→ **EXERCISE REQUIREMENTS**:
Copy out the listing below, switching every "Instruction" to "Command" and leaving everything else unchanged.

→ **DATASET RECORDS**:
----

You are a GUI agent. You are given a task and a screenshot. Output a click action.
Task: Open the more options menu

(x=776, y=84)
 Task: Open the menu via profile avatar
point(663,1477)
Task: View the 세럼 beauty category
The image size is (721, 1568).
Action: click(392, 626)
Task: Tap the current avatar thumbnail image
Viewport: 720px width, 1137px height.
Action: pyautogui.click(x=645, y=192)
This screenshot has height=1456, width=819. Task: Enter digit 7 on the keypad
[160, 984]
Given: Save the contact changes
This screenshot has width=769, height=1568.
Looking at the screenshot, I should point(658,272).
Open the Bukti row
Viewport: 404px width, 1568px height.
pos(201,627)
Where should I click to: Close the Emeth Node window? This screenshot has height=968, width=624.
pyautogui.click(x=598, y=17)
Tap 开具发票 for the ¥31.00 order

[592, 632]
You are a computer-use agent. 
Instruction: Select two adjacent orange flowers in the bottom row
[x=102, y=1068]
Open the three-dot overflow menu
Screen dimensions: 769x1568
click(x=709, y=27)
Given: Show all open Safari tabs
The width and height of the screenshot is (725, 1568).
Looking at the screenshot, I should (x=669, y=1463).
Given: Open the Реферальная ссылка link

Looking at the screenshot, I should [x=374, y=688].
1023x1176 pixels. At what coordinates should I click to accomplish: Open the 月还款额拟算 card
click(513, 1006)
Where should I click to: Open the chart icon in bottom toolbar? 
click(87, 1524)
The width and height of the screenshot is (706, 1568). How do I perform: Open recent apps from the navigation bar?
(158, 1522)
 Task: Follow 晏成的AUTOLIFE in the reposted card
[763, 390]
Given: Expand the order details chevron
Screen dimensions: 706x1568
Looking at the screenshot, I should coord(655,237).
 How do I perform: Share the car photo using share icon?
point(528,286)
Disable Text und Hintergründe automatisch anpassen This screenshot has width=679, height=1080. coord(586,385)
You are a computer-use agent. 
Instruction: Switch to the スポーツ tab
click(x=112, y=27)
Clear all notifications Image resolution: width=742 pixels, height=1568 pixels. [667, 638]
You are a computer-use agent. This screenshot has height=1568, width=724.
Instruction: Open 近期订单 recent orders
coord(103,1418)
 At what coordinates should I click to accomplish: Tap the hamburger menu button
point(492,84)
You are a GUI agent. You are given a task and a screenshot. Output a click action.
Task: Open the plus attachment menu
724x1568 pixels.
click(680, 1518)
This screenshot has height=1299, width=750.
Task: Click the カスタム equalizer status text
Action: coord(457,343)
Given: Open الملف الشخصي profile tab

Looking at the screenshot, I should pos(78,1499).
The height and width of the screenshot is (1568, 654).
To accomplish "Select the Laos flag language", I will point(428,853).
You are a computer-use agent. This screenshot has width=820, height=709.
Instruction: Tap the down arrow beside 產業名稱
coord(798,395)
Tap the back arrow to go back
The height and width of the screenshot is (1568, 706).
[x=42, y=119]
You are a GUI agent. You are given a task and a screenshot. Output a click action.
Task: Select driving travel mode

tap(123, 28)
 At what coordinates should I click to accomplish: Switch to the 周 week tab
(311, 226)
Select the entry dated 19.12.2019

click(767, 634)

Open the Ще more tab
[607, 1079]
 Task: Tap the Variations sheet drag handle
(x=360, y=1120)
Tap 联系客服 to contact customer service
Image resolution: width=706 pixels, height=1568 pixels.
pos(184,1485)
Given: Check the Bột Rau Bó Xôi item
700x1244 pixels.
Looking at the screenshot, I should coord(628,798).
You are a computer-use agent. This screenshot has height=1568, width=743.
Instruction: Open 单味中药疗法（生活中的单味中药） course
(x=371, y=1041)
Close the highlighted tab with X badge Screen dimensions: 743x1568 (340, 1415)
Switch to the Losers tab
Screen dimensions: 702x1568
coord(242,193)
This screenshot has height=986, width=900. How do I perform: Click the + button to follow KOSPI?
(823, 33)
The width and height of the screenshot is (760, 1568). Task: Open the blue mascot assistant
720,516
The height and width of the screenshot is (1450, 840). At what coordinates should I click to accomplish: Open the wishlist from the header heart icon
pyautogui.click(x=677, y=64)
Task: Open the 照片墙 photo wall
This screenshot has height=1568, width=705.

----

→ **EXERCISE RESPONSE**:
You are a GUI agent. You are given a task and a screenshot. Output a click action.
Task: Open the more options menu

(x=776, y=84)
 Task: Open the menu via profile avatar
point(663,1477)
Task: View the 세럼 beauty category
The image size is (721, 1568).
Action: click(392, 626)
Task: Tap the current avatar thumbnail image
Viewport: 720px width, 1137px height.
Action: pyautogui.click(x=645, y=192)
This screenshot has height=1456, width=819. Task: Enter digit 7 on the keypad
[160, 984]
Given: Save the contact changes
This screenshot has width=769, height=1568.
Looking at the screenshot, I should point(658,272).
Open the Bukti row
Viewport: 404px width, 1568px height.
pos(201,627)
Where should I click to: Close the Emeth Node window? This screenshot has height=968, width=624.
pyautogui.click(x=598, y=17)
Tap 开具发票 for the ¥31.00 order

[592, 632]
You are a computer-use agent. 
Command: Select two adjacent orange flowers in the bottom row
[x=102, y=1068]
Open the three-dot overflow menu
Screen dimensions: 769x1568
click(x=709, y=27)
Given: Show all open Safari tabs
The width and height of the screenshot is (725, 1568).
Looking at the screenshot, I should (x=669, y=1463).
Given: Open the Реферальная ссылка link

Looking at the screenshot, I should [x=374, y=688].
1023x1176 pixels. At what coordinates should I click to accomplish: Open the 月还款额拟算 card
click(513, 1006)
Where should I click to: Open the chart icon in bottom toolbar? 
click(87, 1524)
The width and height of the screenshot is (706, 1568). How do I perform: Open recent apps from the navigation bar?
(158, 1522)
 Task: Follow 晏成的AUTOLIFE in the reposted card
[763, 390]
Given: Expand the order details chevron
Screen dimensions: 706x1568
Looking at the screenshot, I should coord(655,237).
 How do I perform: Share the car photo using share icon?
point(528,286)
Disable Text und Hintergründe automatisch anpassen This screenshot has width=679, height=1080. coord(586,385)
You are a computer-use agent. 
Command: Switch to the スポーツ tab
click(x=112, y=27)
Clear all notifications Image resolution: width=742 pixels, height=1568 pixels. [667, 638]
You are a computer-use agent. This screenshot has height=1568, width=724.
Command: Open 近期订单 recent orders
coord(103,1418)
 At what coordinates should I click to accomplish: Tap the hamburger menu button
point(492,84)
You are a GUI agent. You are given a task and a screenshot. Output a click action.
Task: Open the plus attachment menu
724x1568 pixels.
click(680, 1518)
This screenshot has height=1299, width=750.
Task: Click the カスタム equalizer status text
Action: coord(457,343)
Given: Open الملف الشخصي profile tab

Looking at the screenshot, I should pos(78,1499).
The height and width of the screenshot is (1568, 654).
To accomplish "Select the Laos flag language", I will point(428,853).
You are a computer-use agent. This screenshot has width=820, height=709.
Command: Tap the down arrow beside 產業名稱
coord(798,395)
Tap the back arrow to go back
The height and width of the screenshot is (1568, 706).
[x=42, y=119]
You are a GUI agent. You are given a task and a screenshot. Output a click action.
Task: Select driving travel mode

tap(123, 28)
 At what coordinates should I click to accomplish: Switch to the 周 week tab
(311, 226)
Select the entry dated 19.12.2019

click(767, 634)

Open the Ще more tab
[607, 1079]
 Task: Tap the Variations sheet drag handle
(x=360, y=1120)
Tap 联系客服 to contact customer service
Image resolution: width=706 pixels, height=1568 pixels.
pos(184,1485)
Given: Check the Bột Rau Bó Xôi item
700x1244 pixels.
Looking at the screenshot, I should coord(628,798).
You are a computer-use agent. This screenshot has height=1568, width=743.
Command: Open 单味中药疗法（生活中的单味中药） course
(x=371, y=1041)
Close the highlighted tab with X badge Screen dimensions: 743x1568 (340, 1415)
Switch to the Losers tab
Screen dimensions: 702x1568
coord(242,193)
This screenshot has height=986, width=900. How do I perform: Click the + button to follow KOSPI?
(823, 33)
The width and height of the screenshot is (760, 1568). Task: Open the blue mascot assistant
720,516
The height and width of the screenshot is (1450, 840). At what coordinates should I click to accomplish: Open the wishlist from the header heart icon
pyautogui.click(x=677, y=64)
Task: Open the 照片墙 photo wall
This screenshot has height=1568, width=705.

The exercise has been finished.